大垣山岳協会

門入と丹生の物語 ①

TOPICS・随想・コラム

月報「わっぱ」 2012年9月(No.370)

≪ 門入と丹生氏 ≫

 旧徳山村門入かどにゅう地区は不動山や千回沢せんがさわ山・烏帽子山・美濃俣みのまたまるなど奥美濃の秘峰への登山口だ。わが会もこの地を拠点に実りある山行を重ねてきた。その門入は2006年徳山ダムの出現で陸の孤島となり、車で入れなくなった。門入山系は断ち難い魅力をもっている。私はその後2度、歩いてホハレ峠を越えて門入を訪れ、不動山や三周ヶ岳に登った。

 門入の集落跡を往復した際、この一帯に古代からあったという水銀鉱山跡の存在が心底に厚く積もった。私の姓「丹生(にゅう)」は、水銀朱、つまり朱(す)砂(さ)を採掘、精製を専門とする技術集団として古代に発生したという。丹(に)(朱砂)を生むという意味である。私の出身地、大分県には120戸余りの丹生姓があるようだが、わが先祖が朱砂採掘に関係した氏族の出身であるかどうかはもちろん不明だ。だが、門入と私はどこかでつながっているように思えた。

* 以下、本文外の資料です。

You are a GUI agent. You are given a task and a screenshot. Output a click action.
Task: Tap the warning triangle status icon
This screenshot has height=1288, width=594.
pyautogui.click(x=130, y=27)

 朱砂は辰砂(しんしゃ)ともいい、硫化水銀のことだ。『魏志倭人伝』によれば、卑弥呼は銅鏡100枚と共に、朱砂を下賜された。朱砂は当時三角縁神獣鏡と同じ下賜品に使用されるほど貴重だった。金と同じほどの価値を持ち、朱色の色彩は神秘性や呪術性を演出、祭祀に欠かせなかったようだ。
古代、門入は「壬生」と呼ばれ、室町時代には「門丹生」と書かれた歴史資料がある。古代、中世、門入に水銀鉱床があり丹生氏が住んでいた痕跡が垣間見える。

 『丹生の研究』の著者松田寿男氏は丹生氏の起源地は紀伊の紀の川沿い、大和の国中宇陀地方としている。では丹生氏と門入はどのように結びつくのだろうか。推論を立てて、水銀鉱山を巡る門入の古代を探ってみたい。